__YOUR GOAL__. Swap "Task" for "Goal" in the entries from the line with "Task: Click the 900:1 contrast ratio value" up to and including the line with "point(327,760)", keeping everything else unchanged, and return only those lines.

__RECORDS__.
════
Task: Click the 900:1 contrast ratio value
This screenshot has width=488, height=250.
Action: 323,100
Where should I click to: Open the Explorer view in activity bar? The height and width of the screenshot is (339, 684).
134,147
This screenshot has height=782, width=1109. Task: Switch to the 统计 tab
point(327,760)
════
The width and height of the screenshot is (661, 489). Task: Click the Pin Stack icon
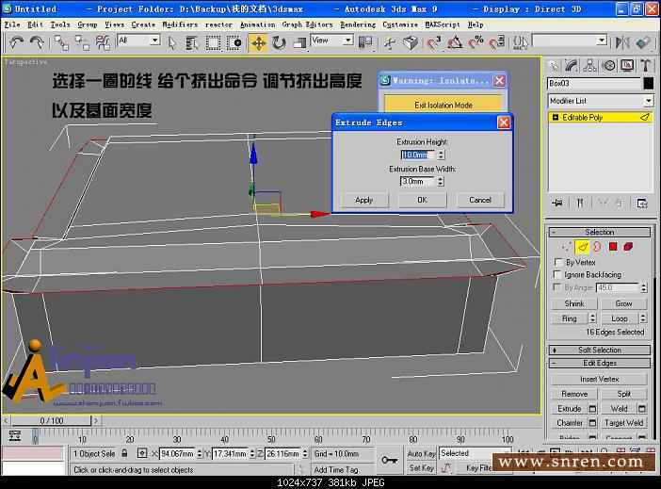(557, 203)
════
__RESULT FOR THIS EXERCISE__.
Goal: Click the 900:1 contrast ratio value
This screenshot has width=488, height=250.
Action: 323,100
Where should I click to: Open the Explorer view in activity bar? The height and width of the screenshot is (339, 684).
134,147
This screenshot has height=782, width=1109. Goal: Switch to the 统计 tab
point(327,760)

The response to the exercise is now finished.